“True King” Development – Optimizing 3D Cel Animation and Raycasting

The last blog post I made on development of my game “True King” mentioned how the frame rate was unplayable when there was more than one character on the screen. I said that was worth another blog post to explain how I fixed it. That was four months ago. I’m sorry it took so long, but here it the explanation of why my game was so inefficient, and how I got around it.

My new 2D character in 3D... may not represent final gameplay.

60 fps if one character on screen… < 1 fps if 3-4 characters…

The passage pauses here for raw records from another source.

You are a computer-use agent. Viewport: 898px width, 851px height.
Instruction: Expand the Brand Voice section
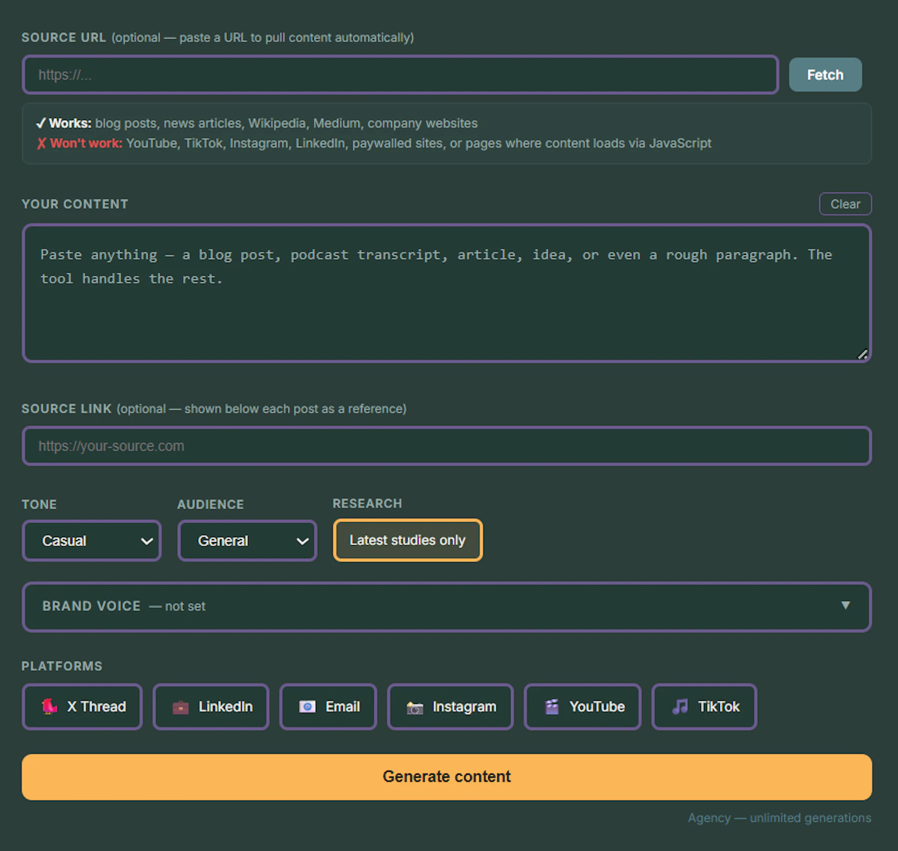point(447,607)
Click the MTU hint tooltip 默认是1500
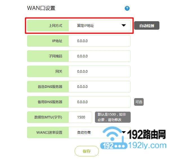Screen dimensions: 169x160 (x=113, y=117)
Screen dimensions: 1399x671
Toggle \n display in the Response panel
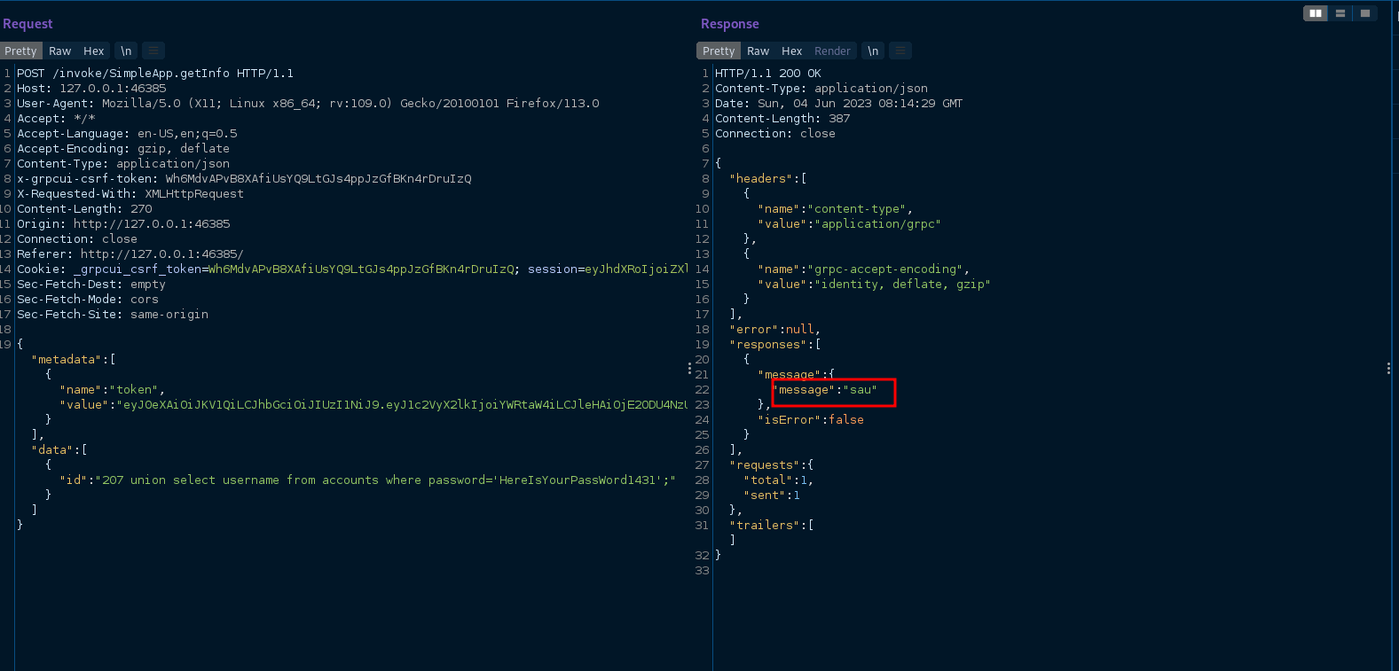[873, 51]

I never thought that 60 fps was absolutely necessary for anything but the most competitive of games. 30 or even 15 fps would do for the games I typically play. But I develop on a decent gaming machine (at least it was a few years ago), and I want my games to be at least playable on low-level machines (including my own that I travel with).

What I saw in “True King” was far worse than that. I had four characters on the screen, to represent a small strategy map early in the game, to see that the characters would still animate properly. I was getting less than one frame per second, my computer slowed to a crawl, my mouse barely registering to pause the game to see what was wrong. And using Unity3D’s profiler tool, I saw it was entirely because of my “3D Cel Animation” technique.

To fully understand what this technique is, if you haven’t visited my website before, I highly recommend checking my original video tutorials and my recent ‘workflow’ test scene I used months ago. Basically, I am animating a 2D character in 3D space by having drawn hundreds of 2D sprites from different perspectives, and animating/enabling each as I rotate the player camera. But I had already released two games with this technique (one of which had at least two live characters), and I had video of one character for “True King” last year. Why is this issue occurring now?

Part of the problem is that my newest evolution of the animation in “True King” is using a perspective-sphere around every body part, where my previous games only used a few around the center of the body, representing the entire character. That means while a character in my previous games used 1-3 perspective spheres, “True King” is using about 20 for one character. The trade-off is that I reduce the sprite resolution of the body parts, so it doesn’t use “all the RAMs.” But the physics and animation logic to control which perspective plane is visible is still worse off, and again, Unity3D’s profiler tool pointed at “Physics” as the culprit. If you haven’t guessed, that profiler tool is a life-saver.

But I was still confused. Almost five years ago when I was still experimenting with this animation technique, I distinctly remembered having tested with hundreds of simple characters on screen at once. They weren’t animating and the background was simpler, but the physics should have been about the same. And that easily reached 60 fps and above. The only difference between the two was that, long ago, I used the api call “Physics.Raycast”, but in “True King” I was using “Physics.RaycastAll.” I understood RaycastAll would be less efficient, but by that much?!?

… it turns out, yes. I was prepared to test many other creative solutions, but the root cause was in using “RaycastAll.”

Raycast and RaycastAll are useful functions. They let you draw a virtual line between two points with a direction. Raycast returns the first object that line ‘hits,’ while RaycastAll returns ALL the objects hit. Why was I using RaycastAll? Because the perspective planes all were of the ‘plane’ object type with a default mesh collider, such that physics and rendering only occurred on one side of the shape, the side facing the camera. This meant the raycast line had to come from the camera to the center of the player, and logic said that the perspective plane I wanted visible would be the last plane hit in that line. Because I had multiple perspective sphere’s close to each other, it seemed unavoidable to not explicitly check what the line had hit.

But it was worth the effort to try. About a week after being prepared to cancel development altogether, I had the game back up at 30-60fps, and the graph below gives an idea of my test results.

Test results, comparing Raycast VS RaycastAll, Box Collider VS Mesh Collider

Test results, comparing Raycast VS RaycastAll, Box Collider VS Mesh Collider

Big difference, eh? For one thing, it shows using Raycast instead of RaycastAll can see an improvement to using only 1% of the previous computation time. But this required me to be able to cast a ray from the player to the camera, the opposite of before, and to the back of the perspective frames. For collision to register properly, I had to replace the colliders on each frame to a ‘box collider,’ which was supposed to be more efficient than a ‘mesh collider’ anyway. Sure enough, using ‘box collider’ let me use 40% of the computation time I had before. Notice the final result of ‘total physics’ did not quite follow this improvement… I suspect the game engine routed available physics to other parts of the game when the player’s animation no longer needed it.

So that’s it. I changed the collider on most of my game objects, I updated the logic to use Physics.Raycast instead of RaycastAll, and I also made a global animation manager to better control how many things were animating at any given time. FPS is good now. I should have done this from the start. If you were wondering about using Raycasts, maybe this post helps you.